Posted Sep 27, 2013 9:56 UTC (Fri) by error27 (subscriber, #8346) [Link]

People are saying that the NSA already has prepared a work around for that?

http://ppjg.me/2012/05/11/one-company-to-rule-them-all/

Appraisal of DNSSEC-based certificate verification

Posted Sep 27, 2013 10:27 UTC (Fri) by mpr22 (subscriber, #60784) [Link]

An interesting article, which I lack the effort to actively verify.

It's a shame the author has chosen to post it to a site whose maintainers, at a first glance, appear to have never met a conspiracy theory they didn't like.

Appraisal of DNSSEC-based certificate verification

Posted Sep 27, 2013 10:35 UTC (Fri) by jschrod (subscriber, #1646) [Link]

I don't understand the hyperbole of that article.

Yes, MarkMonitor is a registrar. Google and others need a registrar for their domain names. They chose one. The registrar could set up false name server delegation records. Well, news at 11. That's why we want DNSSEC.

And while they might be potentially a CA at the same time, they're not an approved Firefox CA, AFAICS. I don't have Chrome or a current IE fired up now, is MarkMonitor really an approved CA there?

MarkMonitor

Posted Sep 27, 2013 10:42 UTC (Fri) by shane (subscriber, #3335) [Link]

The article author seems to have correctly identified MarkMonitor's business (it's on their web site, so that's not a tricky bit of journalism). However, note that *every* record in .COM is *already* in the hands of one company - the .COM registry operator, Verisign.

The US government has *already* issued DNS domain takedowns via this mechanism, so I'm not sure what additional problems that companies using MarkMonitor could add:

http://blog.easydns.org/2012/03/05/the-ramifications-of-u...

As for why these varied companies are using this service, my guess is that they do a good job and have kick-ass sales people.
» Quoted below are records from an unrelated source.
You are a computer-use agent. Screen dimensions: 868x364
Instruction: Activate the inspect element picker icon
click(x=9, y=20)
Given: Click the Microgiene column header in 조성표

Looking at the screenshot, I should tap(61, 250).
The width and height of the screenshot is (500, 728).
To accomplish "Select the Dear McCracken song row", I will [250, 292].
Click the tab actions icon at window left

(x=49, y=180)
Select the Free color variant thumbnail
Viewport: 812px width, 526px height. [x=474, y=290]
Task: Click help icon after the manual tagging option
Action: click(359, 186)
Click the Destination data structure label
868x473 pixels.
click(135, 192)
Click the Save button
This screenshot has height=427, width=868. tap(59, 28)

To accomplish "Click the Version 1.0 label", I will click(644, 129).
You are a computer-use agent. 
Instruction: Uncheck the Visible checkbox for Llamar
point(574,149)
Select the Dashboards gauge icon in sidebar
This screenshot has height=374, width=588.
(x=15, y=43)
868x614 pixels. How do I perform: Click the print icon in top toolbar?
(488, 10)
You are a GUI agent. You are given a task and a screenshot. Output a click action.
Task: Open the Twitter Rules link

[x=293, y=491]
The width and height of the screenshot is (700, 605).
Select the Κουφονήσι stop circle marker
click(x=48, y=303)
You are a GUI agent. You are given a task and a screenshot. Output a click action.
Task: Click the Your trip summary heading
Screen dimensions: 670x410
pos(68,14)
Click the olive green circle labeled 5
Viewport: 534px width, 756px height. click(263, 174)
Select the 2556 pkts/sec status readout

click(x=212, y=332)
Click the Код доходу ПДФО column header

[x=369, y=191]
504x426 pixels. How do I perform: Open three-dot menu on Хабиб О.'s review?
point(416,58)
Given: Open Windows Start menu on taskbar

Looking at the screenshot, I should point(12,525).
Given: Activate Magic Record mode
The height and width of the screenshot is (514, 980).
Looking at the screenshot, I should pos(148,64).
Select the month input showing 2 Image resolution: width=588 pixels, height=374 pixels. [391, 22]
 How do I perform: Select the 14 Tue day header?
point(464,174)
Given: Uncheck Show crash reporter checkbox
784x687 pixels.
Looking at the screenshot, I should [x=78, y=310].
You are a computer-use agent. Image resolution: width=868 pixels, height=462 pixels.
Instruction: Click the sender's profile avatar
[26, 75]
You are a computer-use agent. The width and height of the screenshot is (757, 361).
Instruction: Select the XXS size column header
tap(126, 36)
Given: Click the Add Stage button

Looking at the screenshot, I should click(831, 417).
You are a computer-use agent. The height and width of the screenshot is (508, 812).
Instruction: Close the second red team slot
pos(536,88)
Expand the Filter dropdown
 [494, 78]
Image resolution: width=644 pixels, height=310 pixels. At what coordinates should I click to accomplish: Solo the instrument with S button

We don't expect companies to do *everything* themselves... Google and Microsoft both use light bulbs, but we wouldn't worry about the NSA "turning the lights out" if they both bought them from Philips...

Appraisal of DNSSEC-based certificate verification

Posted Sep 27, 2013 20:01 UTC (Fri) by Cyberax (✭ supporter ✭, #52523) [Link]

It's not really viable. While NSA can push Verisign it has absolutely no control over the other top-level domains.

For example, one can host a site in .ua (Ukraine). In this case to surreptitiously intercept your traffic NSA will have to redirect the whole .ua top-level domain and use faked certificates - it's possible if they have full control over your pipe.

But it can be beaten fairly easy - just use 'sticky' DNSSEC keys. Since there are just over 300 top-level domains and DNSSEC key rotation happens rarely it's not that burdensome. Also, the mechanics of redirection itself are quite complicated.

This is way better than having 500 CAs each of which can be used to create a certificate for ANY site.